The Senior Electrical Engineer will be conducting and document detailed root-cause failure investigations and addressing corrective actions. Responsible for system architecture design, hardware design, detailed circuit design, verification plans and documentation of a variety of medical devices.
Principle Duties and Responsibilities:
Responsible for investigating, resolving and documenting internal and external complaints for released clinical product.
Analyze console data to confirm symptom and identify failure mode.
Troubleshoot failures to system, subassembly and component level.
Document the investigation work; provide conclusions and recommendations for corrective actions.
Address corrective actions for failures.
Lead, or be part of a team, in the development of electronic medical devices including system architecture and detailed circuit design/implementation.
Work with and coordinate product development activities with mechanical, software, and manufacturing engineering as required.
Provide status updates to Program Managers as required
Identify and effectively manage critical issues.
Define strategy for design and manufacturing efforts
Skills/Requirements
BS in electrical/electronics engineering required.
8 years of related work experience desired.
Detailed and methodical approach to failure investigations.
Hands-on electrical circuit test and troubleshooting experience of analog, digital, and mixed signal systems.
Experience in systems design, allocation of requirements, and analyses (system, subsystem, and component modeling)

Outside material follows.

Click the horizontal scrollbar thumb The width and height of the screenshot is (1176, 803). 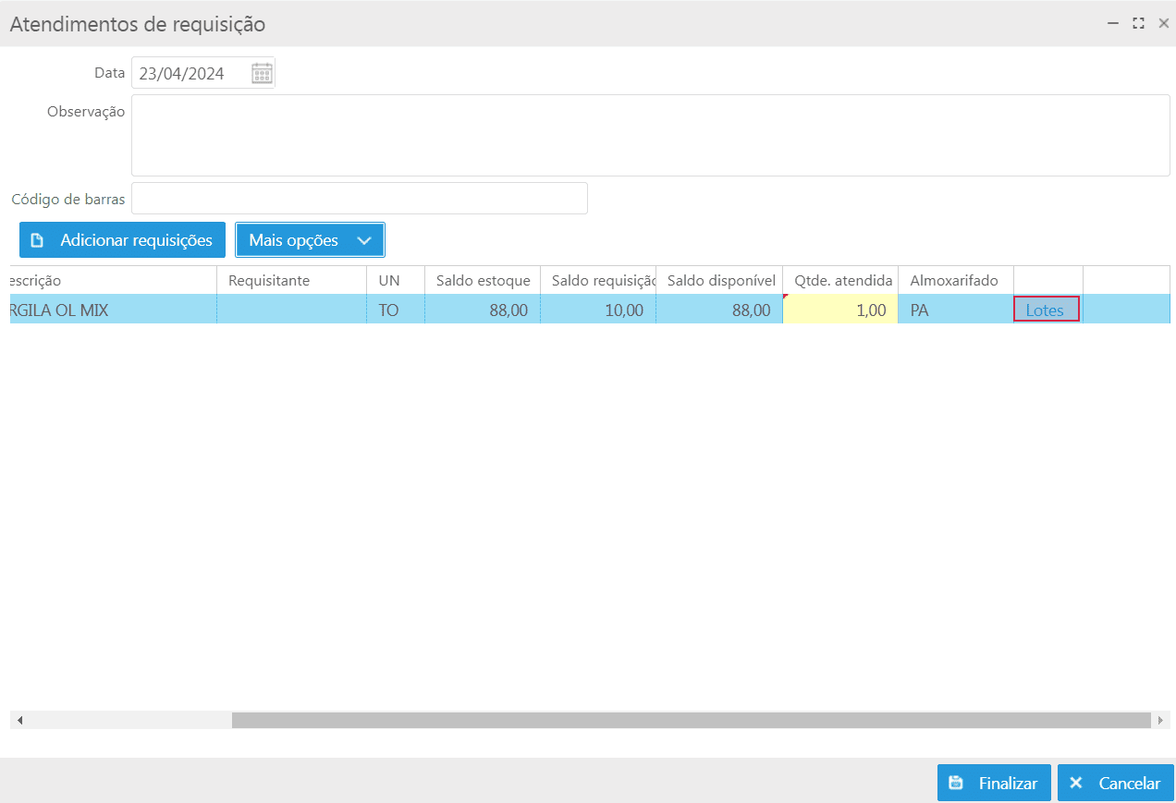coord(690,720)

Integration of custom circuitry to embedded PC systems and subcomponents
Experience interfacing with external firms and suppliers (design and contract manufacturers)
Fluent with electrical design software tools (Orcad schematic capture and PCB layout)
Possess a strong working knowledge of FDA's Quality System Regulation (QSR) and practical application through design control, SOP's, verification, and validation testing
Familiarity with medical device standards and CE mark requirements for international use a plus
Knowledge of medical device agency approval requirements desired (EMI, EMC, etc.).
Ability to Communicate ideas and information clearly, effectively, and frequently (oral and written)
Ability to exercise judgment methods, techniques and evaluation criteria for obtaining results.
Execute tasks in a timely manner without direct supervision.
Project lead experience a plus
Must be proficient in Microsoft Office Suite. Working knowledge of SAP desired.
ABIOMED is an Equal Employment Opportunity/Affirmative Action employer. We are committed to the policy of providing equal employment opportunities without regard to race, color, religion, sex, sexual orientation, gender identity, veteran status, disability or national origin.